— Start of DATA SUPPLIED —
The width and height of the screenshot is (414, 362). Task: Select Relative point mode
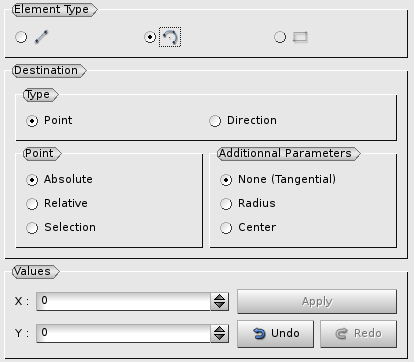pyautogui.click(x=57, y=203)
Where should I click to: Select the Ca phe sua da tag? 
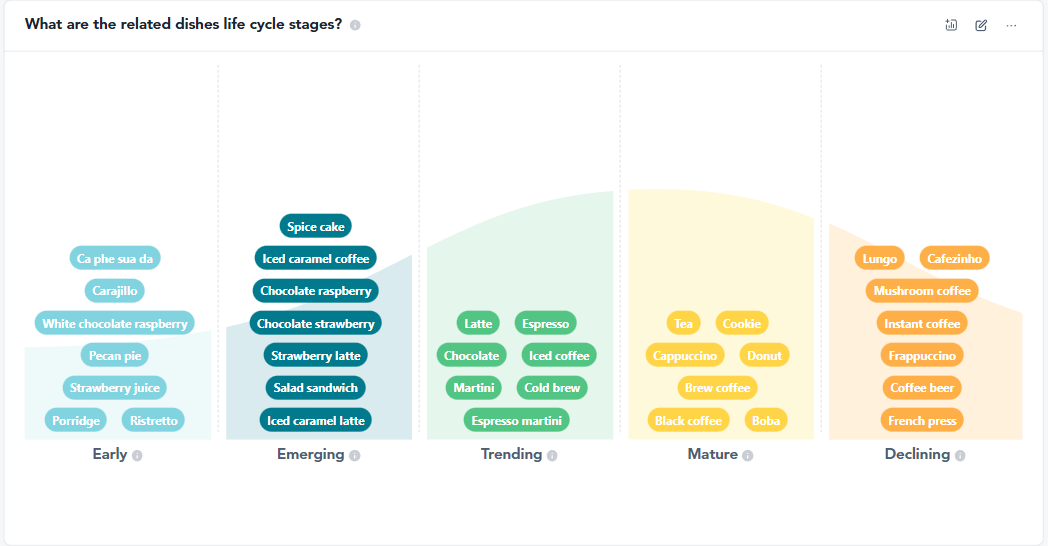click(115, 259)
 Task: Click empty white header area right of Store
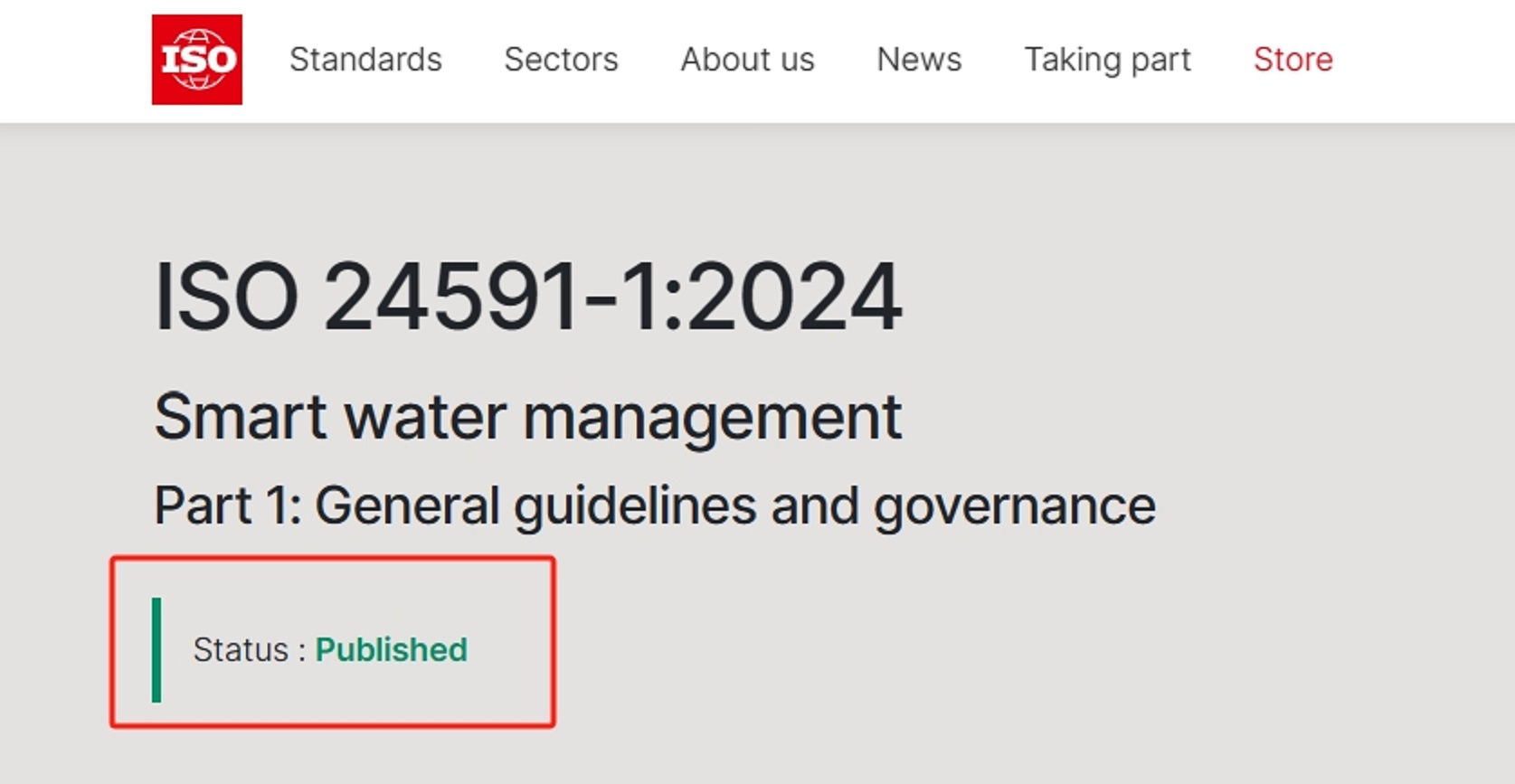1429,60
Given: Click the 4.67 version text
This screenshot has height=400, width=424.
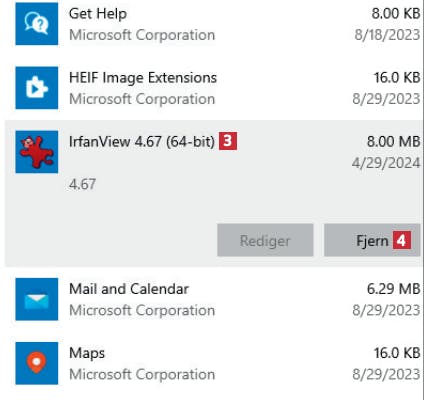Looking at the screenshot, I should tap(82, 184).
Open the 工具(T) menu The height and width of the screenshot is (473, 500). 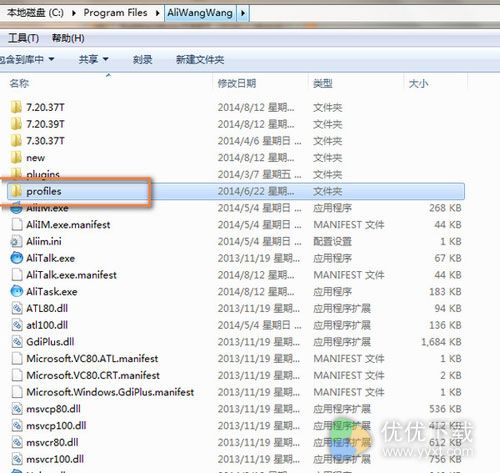pyautogui.click(x=23, y=38)
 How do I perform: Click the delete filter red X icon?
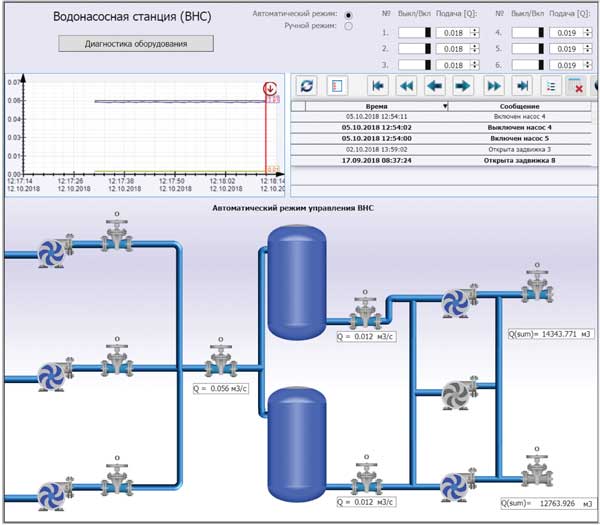[x=576, y=86]
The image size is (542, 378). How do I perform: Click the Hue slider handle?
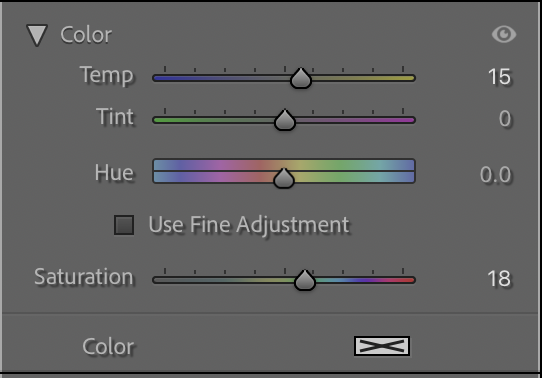284,178
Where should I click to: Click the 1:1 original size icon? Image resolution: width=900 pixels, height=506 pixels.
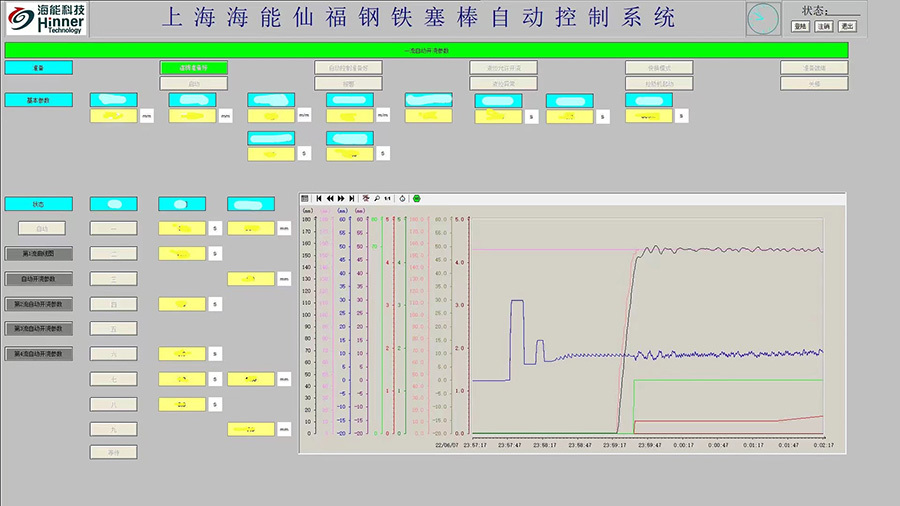coord(387,199)
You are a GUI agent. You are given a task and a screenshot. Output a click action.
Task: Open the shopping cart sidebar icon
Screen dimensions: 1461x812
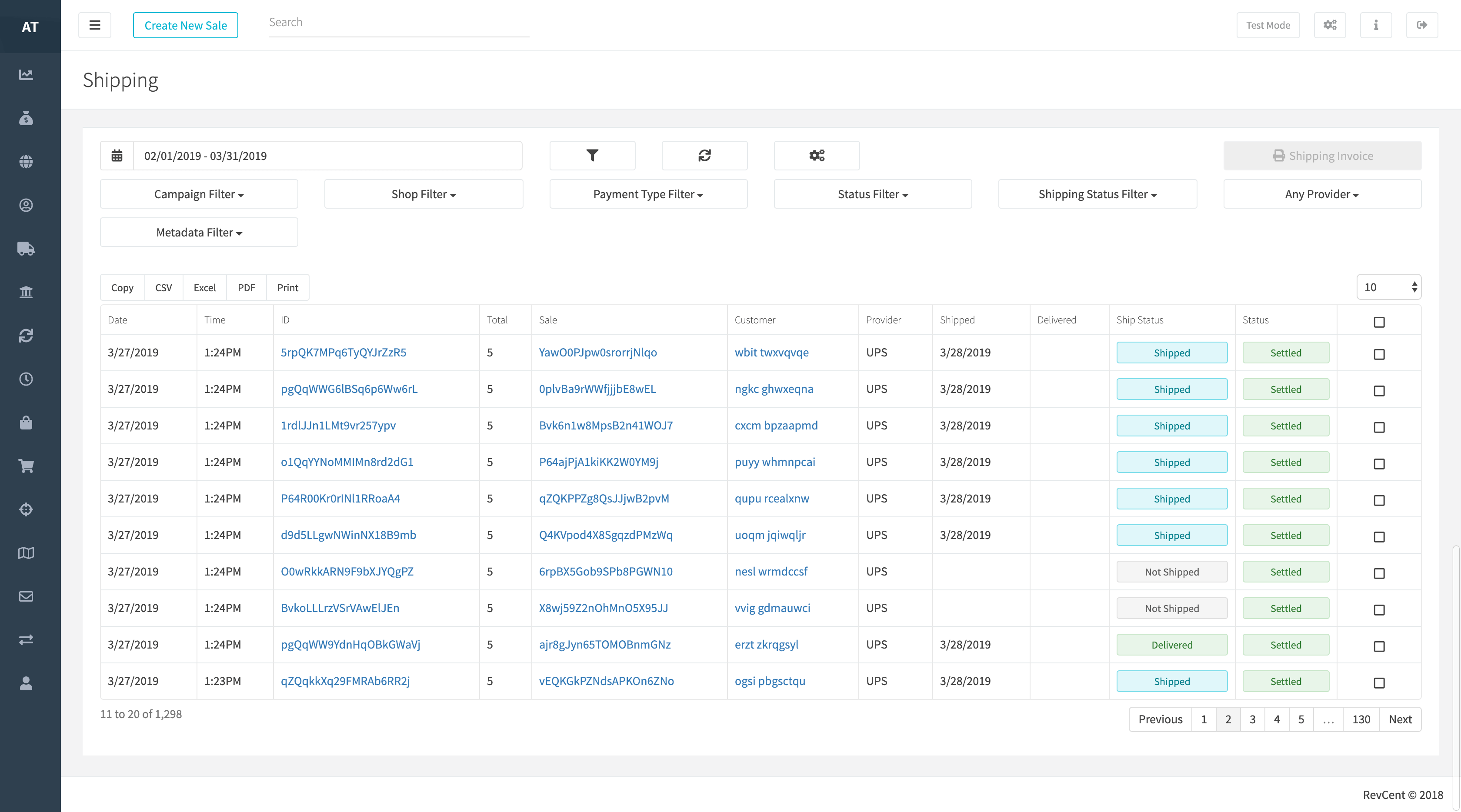(x=26, y=466)
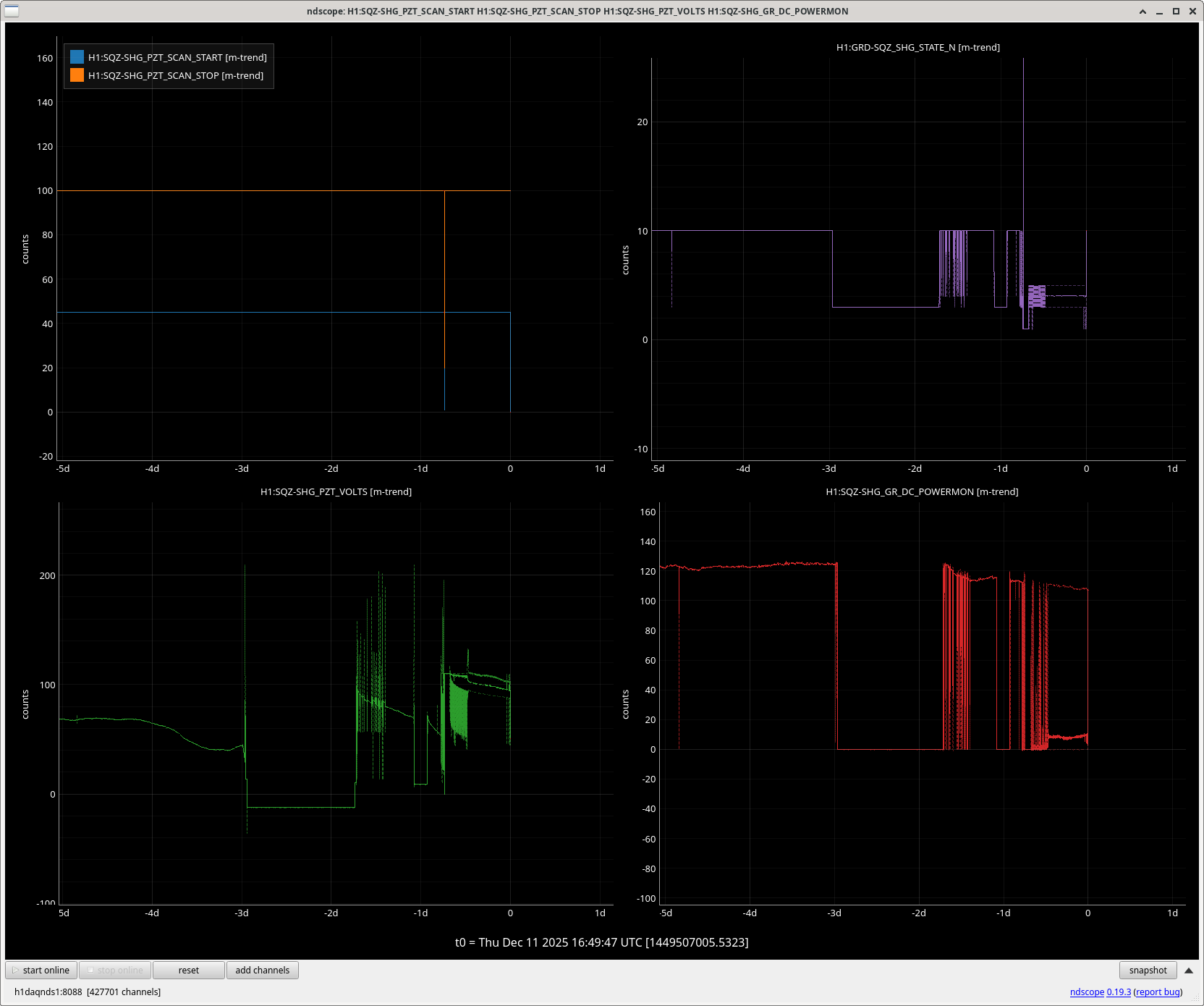Viewport: 1204px width, 1006px height.
Task: Select the H1:SQZ-SHG_PZT_SCAN_STOP legend label
Action: tap(176, 75)
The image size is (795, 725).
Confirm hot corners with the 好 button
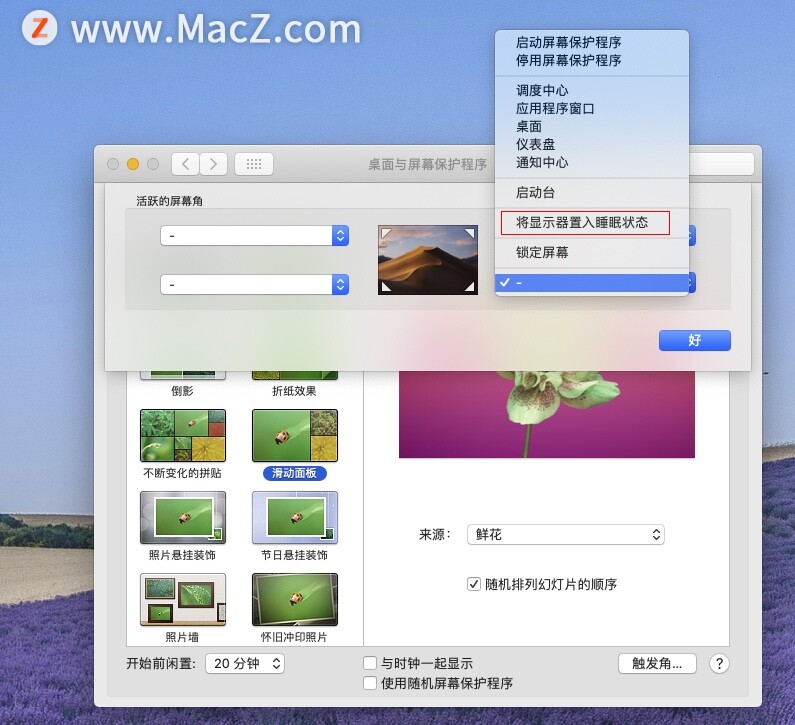pos(695,340)
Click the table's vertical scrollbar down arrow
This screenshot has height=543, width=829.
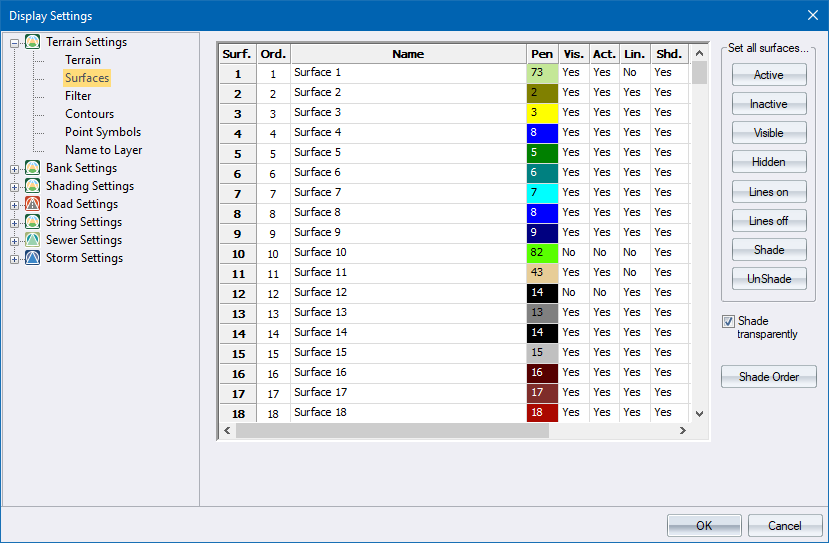[x=699, y=413]
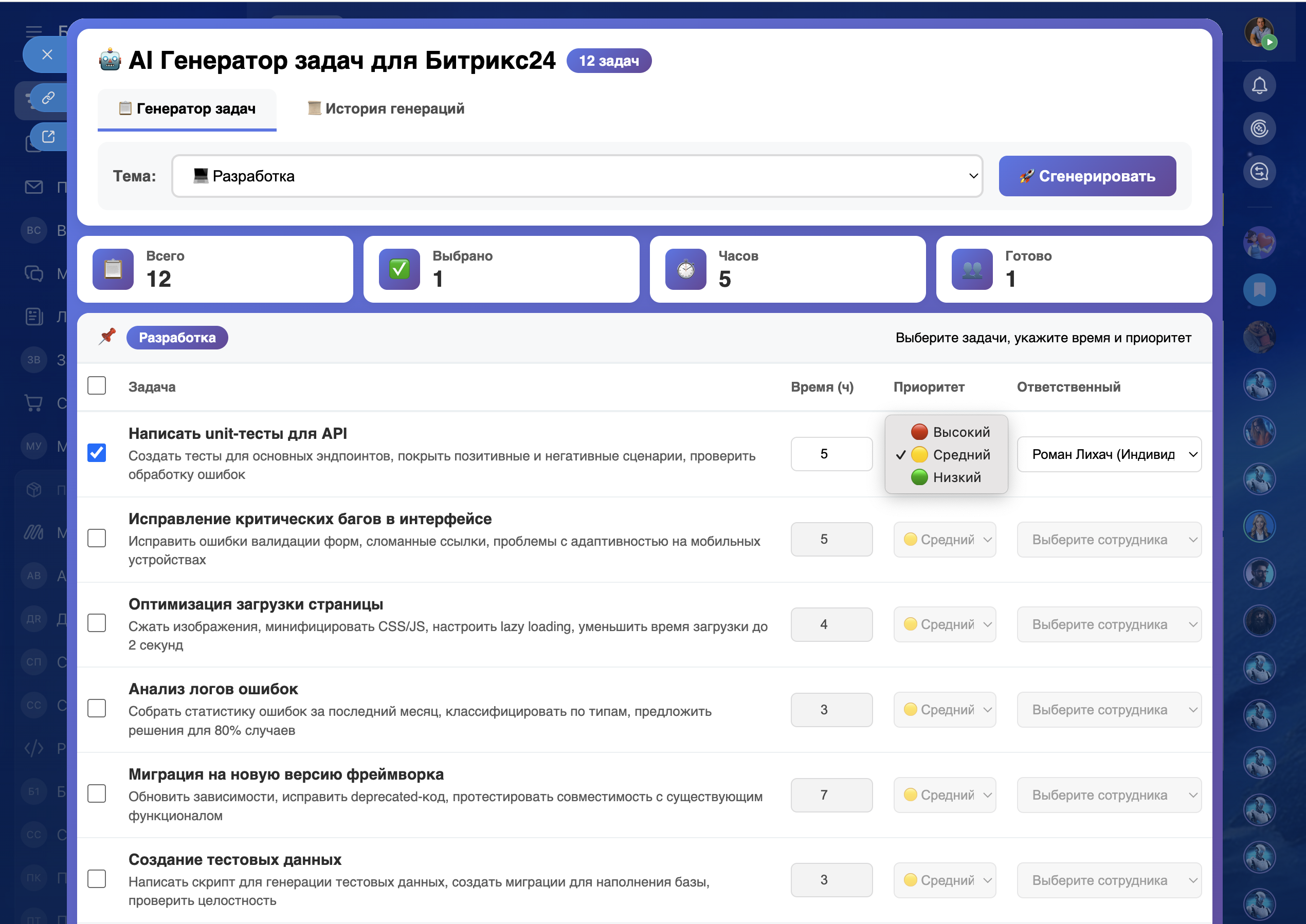Open the link icon button on left
The image size is (1306, 924).
click(48, 98)
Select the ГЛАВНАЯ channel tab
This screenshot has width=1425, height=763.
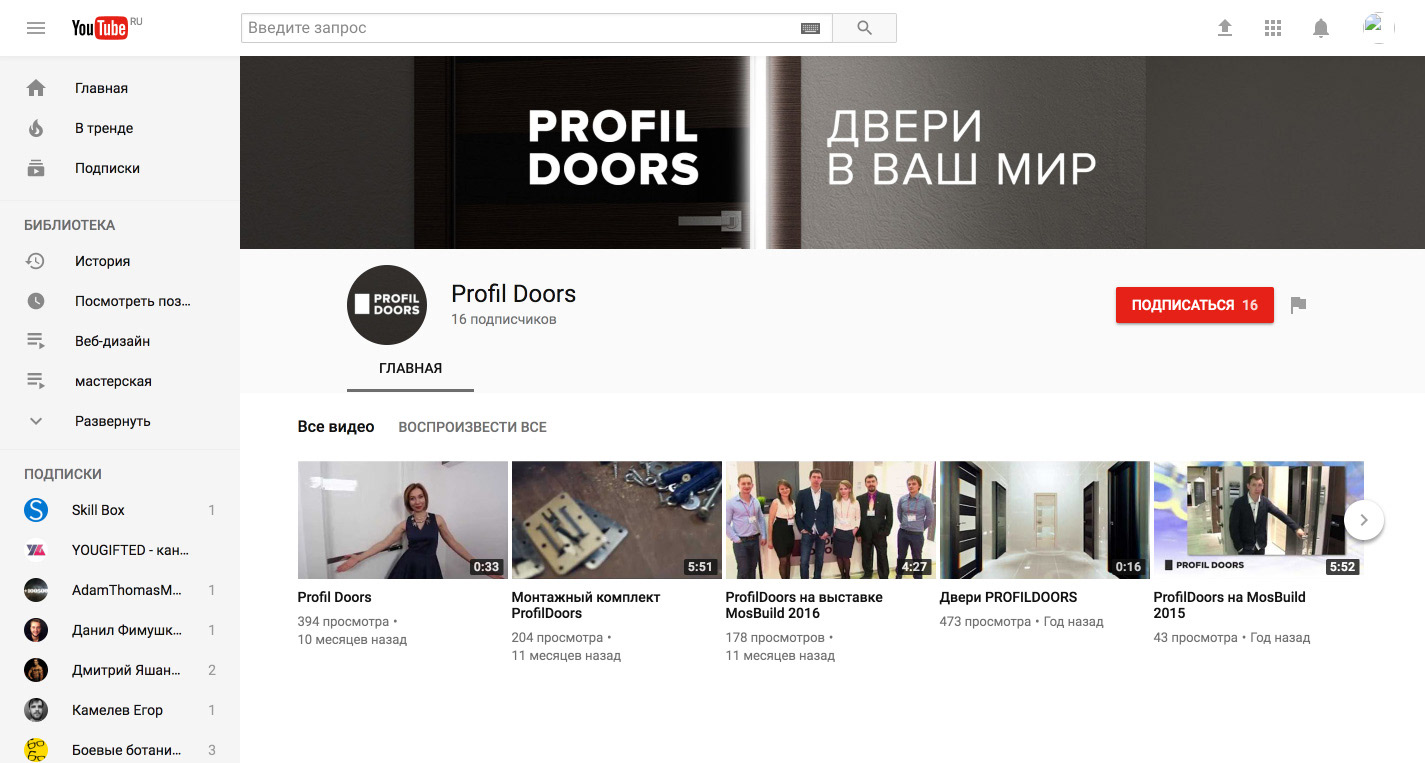click(410, 368)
— End of DATA SUPPLIED —
**DIRECTIVE**.
Duplicate everything in the records from the line that contains "You are a GUI" down to the line that contains "pos(695,340)", both lines included. Leave the pictures out of your copy.

**WORKED ANSWER**.
You are a GUI agent. You are given a task and a screenshot. Output a click action.
Task: Open the shopping cart sidebar icon
Screen dimensions: 1461x812
(x=26, y=466)
Viewport: 1204px width, 1006px height.
Task: Select the H1:SQZ-SHG_PZT_SCAN_STOP legend label
Action: tap(176, 75)
The image size is (795, 725).
Confirm hot corners with the 好 button
pos(695,340)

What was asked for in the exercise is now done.